*** Opening of Record extracts ***
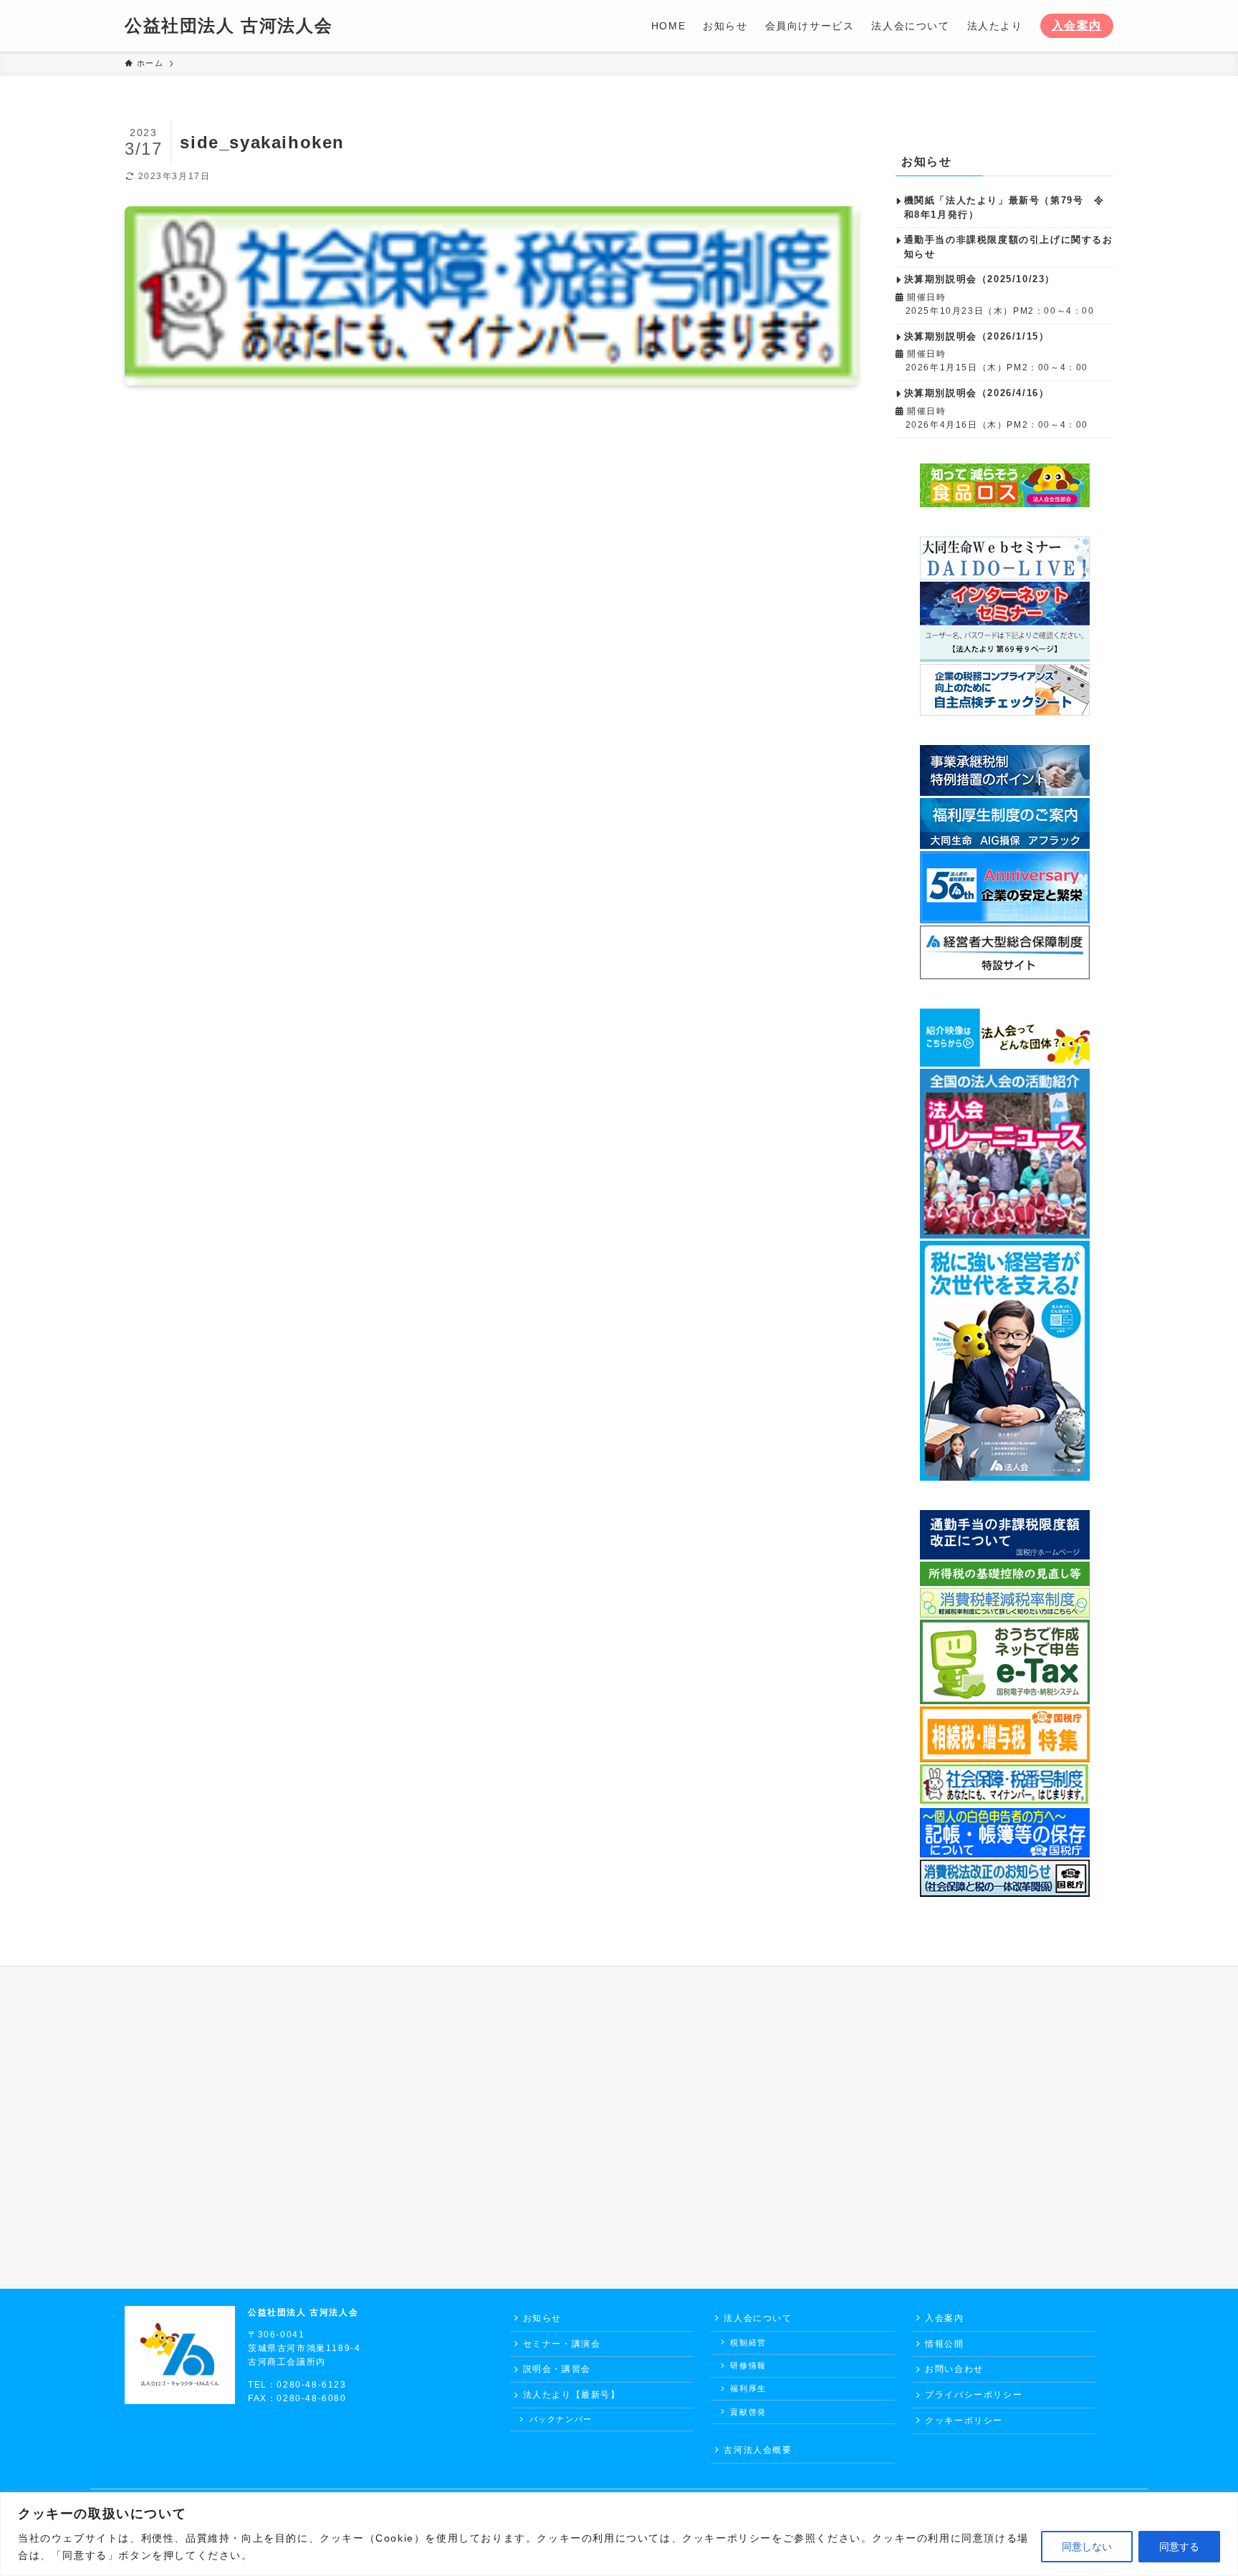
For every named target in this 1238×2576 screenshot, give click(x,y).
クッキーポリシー (964, 2421)
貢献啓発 (748, 2412)
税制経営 (748, 2342)
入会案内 (1077, 25)
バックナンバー (560, 2419)
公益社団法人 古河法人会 (228, 25)
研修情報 (748, 2365)
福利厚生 (748, 2388)
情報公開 (944, 2344)
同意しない (1087, 2546)
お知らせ (542, 2318)
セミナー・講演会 (562, 2344)
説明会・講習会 (557, 2369)
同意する (1179, 2546)
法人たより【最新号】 (571, 2395)
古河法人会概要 (758, 2450)
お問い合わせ (954, 2369)
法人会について (758, 2318)
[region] (619, 2534)
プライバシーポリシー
*** Close of Record extracts ***
__Task prompt__. Everything from the line that contains "福利厚生 (748, 2388)" to the last line of the records, restated word for word, is the required output.

__Expected answer__.
福利厚生 (748, 2388)
情報公開 (944, 2344)
同意しない (1087, 2546)
お知らせ (542, 2318)
セミナー・講演会 (562, 2344)
説明会・講習会 (557, 2369)
同意する (1179, 2546)
法人たより【最新号】 (571, 2395)
古河法人会概要 (758, 2450)
お問い合わせ (954, 2369)
法人会について (758, 2318)
[region] (619, 2534)
プライバシーポリシー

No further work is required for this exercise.